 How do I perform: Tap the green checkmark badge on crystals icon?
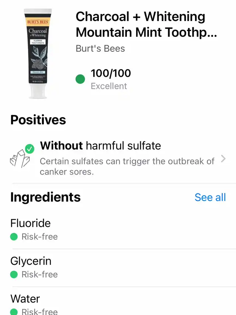tap(30, 150)
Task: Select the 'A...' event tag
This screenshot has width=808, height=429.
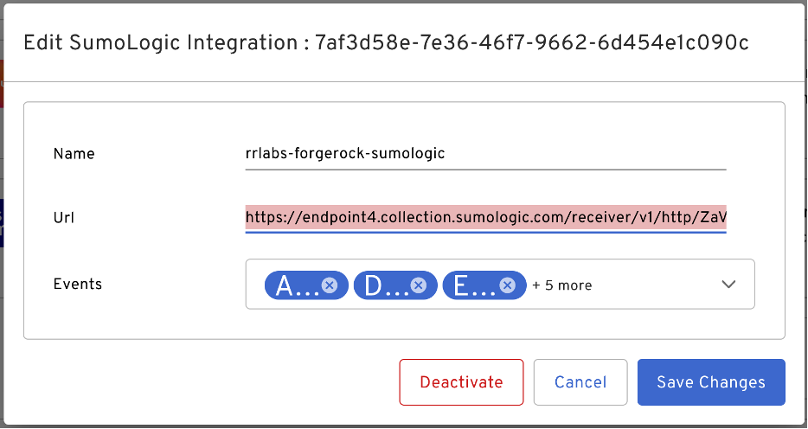Action: tap(292, 285)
------------------------
**Exercise aim:** Write the entries out in full and exactly, omitting every picture.

**Finished exercise:**
 How do I perform: Tap the green checkmark badge on crystals icon?
tap(30, 150)
Task: Select the 'A...' event tag
This screenshot has width=808, height=429.
Action: tap(292, 285)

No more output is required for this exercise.